On the policy front, it appears that India is now unwilling to join the Regional Comprehensive Economic Partnership (RCEP), even at a later date. Members of the group signed the agreement last month without India. Most economists had advised the government against pulling out of the trade bloc. The RCEP
is the largest trading bloc and, perhaps, the most dynamic in the world. The participating countries are estimated to have generated about 30 per cent of global output in 2019, and it is projected to go up to 50 per cent by 2030. In terms of trade, the RCEP
members imported goods worth about $5 trillion in 2019, compared to $3 trillion by North America. The share of the RCEP
countries in global trade has been rising over time. It is in this context that the opportunity cost of not joining the trading bloc should be viewed. In fact, India’s policies are becoming more protectionist and inward-looking. Tariffs, for instance, have been raised for about 70 per cent of imports since 2014. Higher tariffs and protectionist policies will make India a high-cost economy. As a result, competing in global markets would become increasingly more difficult for Indian firms. India is now protecting parts of the manufacturing sector with production-linked incentives.
The importance of integrating with the global value chain (GVC) to increase trade is now well established. But this would not be possible with higher tariffs and other restrictions on imports because GVC requires rapid movements of goods. Predictably, India’s participation in the value chain has declined. Further, it is important to recognise that investment will be driven by trade. Multinational corporations would prefer countries that are more open to trade to take advantage of the value chain. This is not to suggest that India will not get any investment. But it would be limited, largely targeting domestic consumers and, possibly, some exports. The bottom line is that India is isolating itself and this does not augur well for long-term growth. Lowering trade barriers after the 1991 reforms helped India attain higher economic growth.
To be sure, India runs a trade deficit with most RCEP countries and needs to improve competitiveness.

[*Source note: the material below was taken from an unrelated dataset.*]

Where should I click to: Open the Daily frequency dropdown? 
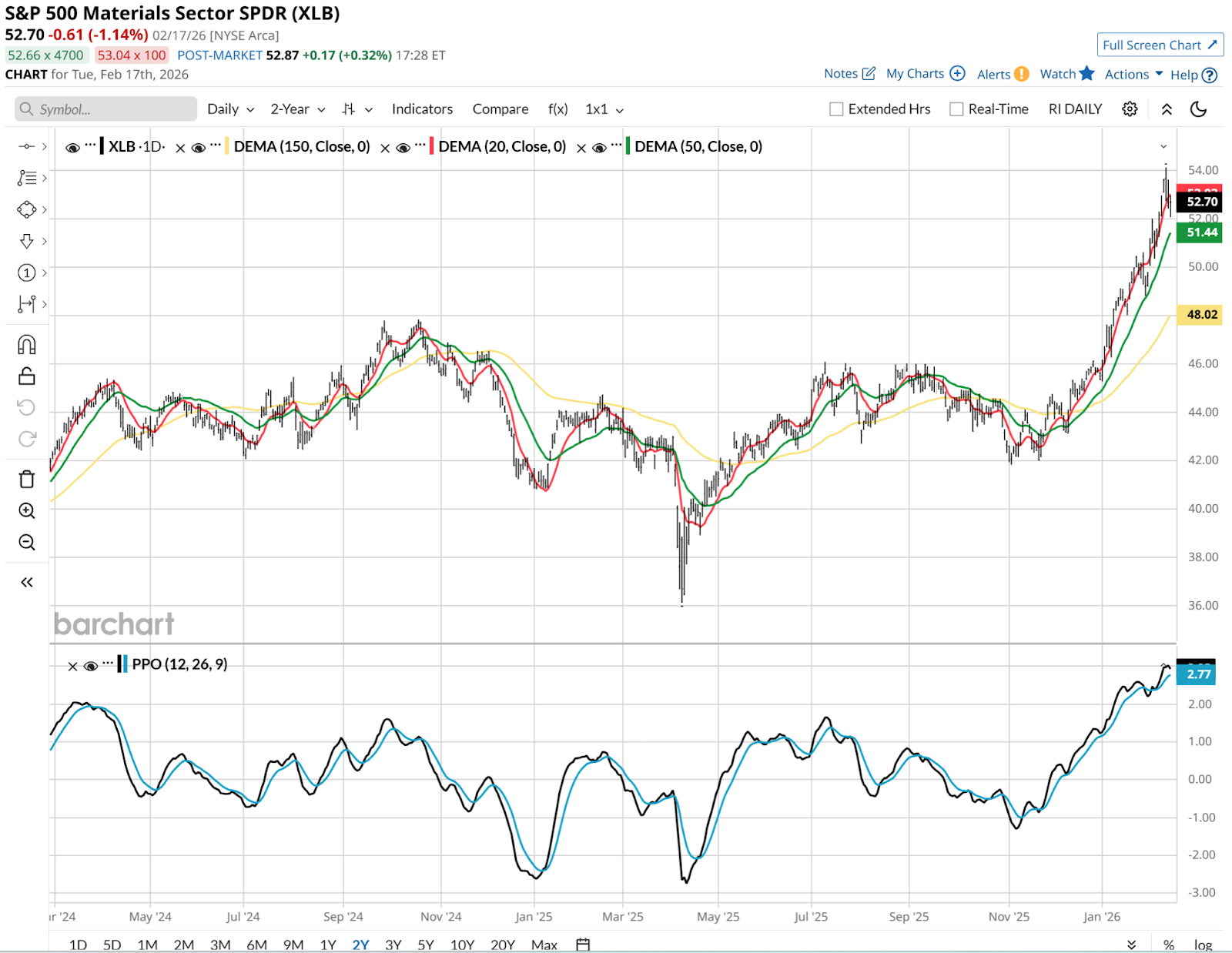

But this will not happen by raising tariff walls. The RCEP provided the opportunity for adjustments. It is now being argued that India will work on trade agreements with the US and the European Union. But such deals are not in sight and conditions are unlikely to be more favourable than the RCEP. As a matter of fact, after having not joined the RECP, India will not be able to negotiate from a position of strength. India is tying itself with ill-considered trade policies and needs a comprehensive review before it loses yet another chance of rapid economic growth.